* [Listed records]
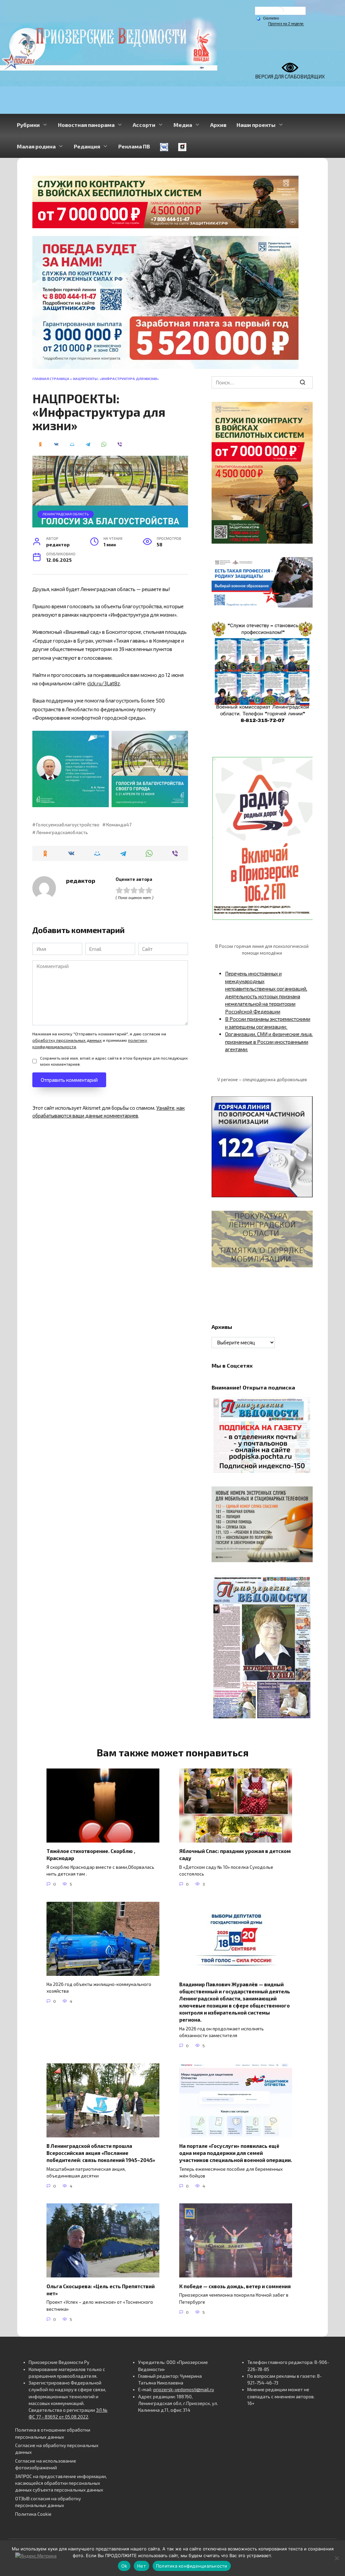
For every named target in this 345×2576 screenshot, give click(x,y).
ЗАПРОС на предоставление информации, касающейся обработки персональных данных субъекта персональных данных (61, 2483)
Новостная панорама (86, 125)
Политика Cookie (33, 2514)
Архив (218, 125)
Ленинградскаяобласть (62, 832)
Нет (141, 2566)
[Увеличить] (304, 565)
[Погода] (267, 18)
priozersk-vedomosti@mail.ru (183, 2389)
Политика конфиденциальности (191, 2566)
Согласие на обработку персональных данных (56, 2449)
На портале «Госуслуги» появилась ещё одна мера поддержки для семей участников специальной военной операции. (235, 2153)
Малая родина (36, 146)
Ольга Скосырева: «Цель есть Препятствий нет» (100, 2289)
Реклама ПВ (134, 146)
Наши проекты (256, 125)
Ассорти (144, 125)
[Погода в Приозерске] (280, 12)
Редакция (87, 146)
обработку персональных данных (67, 1040)
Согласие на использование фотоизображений (45, 2464)
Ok (124, 2566)
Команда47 (118, 824)
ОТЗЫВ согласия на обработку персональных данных (48, 2502)
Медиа (183, 125)
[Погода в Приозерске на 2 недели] (286, 24)
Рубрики (28, 125)
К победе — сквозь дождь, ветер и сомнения (235, 2286)
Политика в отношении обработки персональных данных (52, 2433)
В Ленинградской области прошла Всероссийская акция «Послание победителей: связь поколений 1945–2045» (100, 2153)
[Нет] (336, 2558)
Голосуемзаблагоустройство (67, 824)
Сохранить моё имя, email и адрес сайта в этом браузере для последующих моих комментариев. (114, 1061)
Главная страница (50, 379)
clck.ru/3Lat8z (103, 683)
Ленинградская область (65, 514)
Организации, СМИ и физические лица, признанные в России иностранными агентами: (269, 1041)
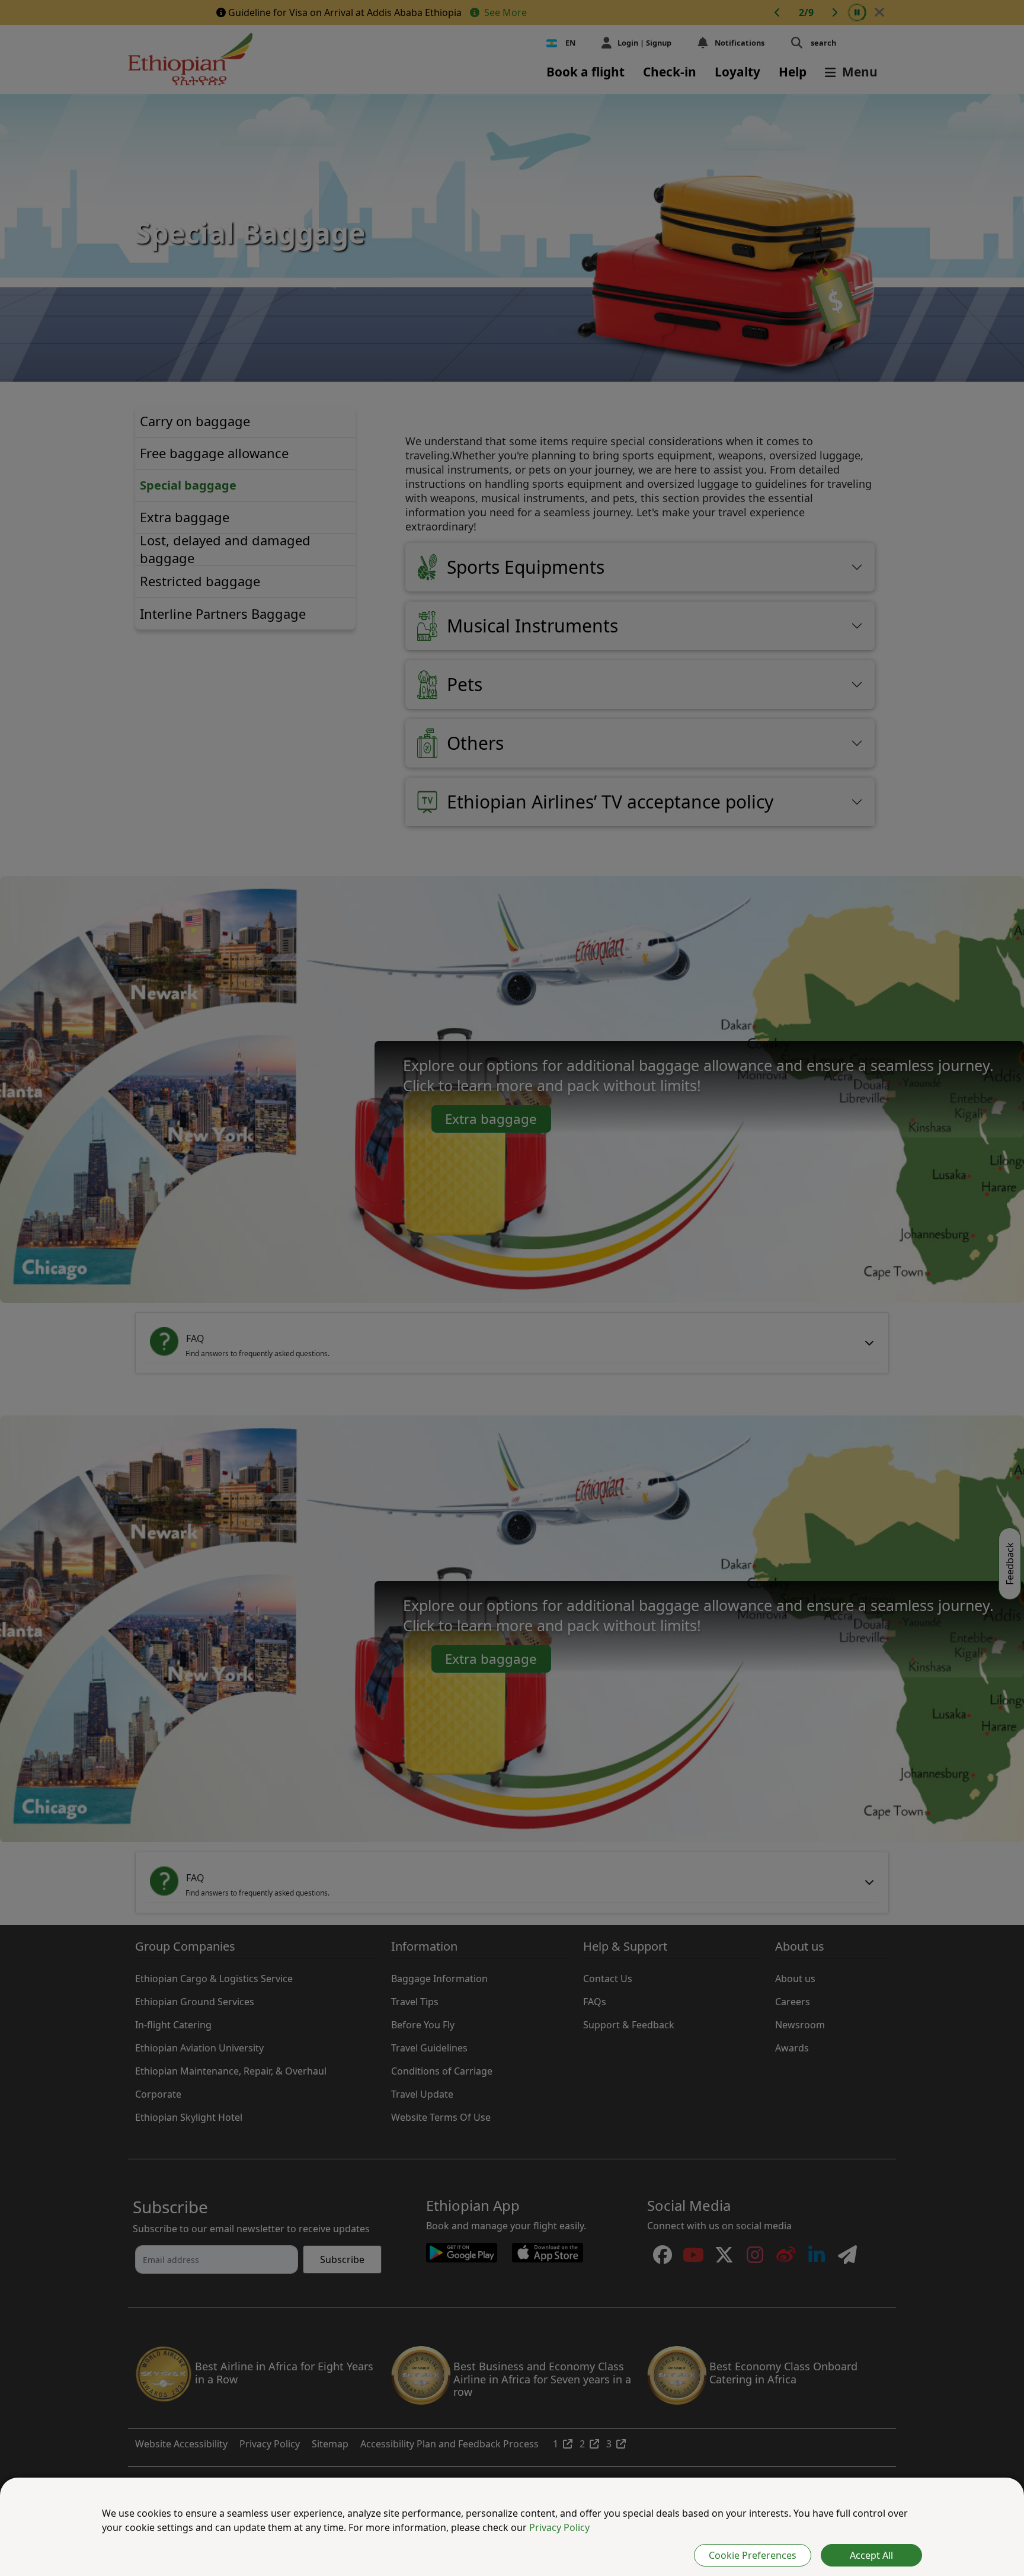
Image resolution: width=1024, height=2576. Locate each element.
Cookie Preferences (752, 2555)
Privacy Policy (559, 2527)
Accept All (871, 2555)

* [Aim of the exercise]
In the listing above, locate the line containing "[Увеличить] (304, 565)" and the line containing "Медиа (183, 125)", then transcribe both and every line between them verbatim.

* [Answer to this problem]
[Увеличить] (304, 565)
[Погода] (267, 18)
priozersk-vedomosti@mail.ru (183, 2389)
Политика конфиденциальности (191, 2566)
Согласие на обработку персональных данных (56, 2449)
На портале «Госуслуги» появилась ещё одна мера поддержки для семей участников специальной военной операции. (235, 2153)
Малая родина (36, 146)
Ольга Скосырева: «Цель есть Препятствий нет» (100, 2289)
Реклама ПВ (134, 146)
Наши проекты (256, 125)
Ассорти (144, 125)
[Погода в Приозерске] (280, 12)
Редакция (87, 146)
обработку персональных данных (67, 1040)
Согласие на использование фотоизображений (45, 2464)
Ok (124, 2566)
Команда47 (118, 824)
ОТЗЫВ согласия на обработку персональных данных (48, 2502)
Медиа (183, 125)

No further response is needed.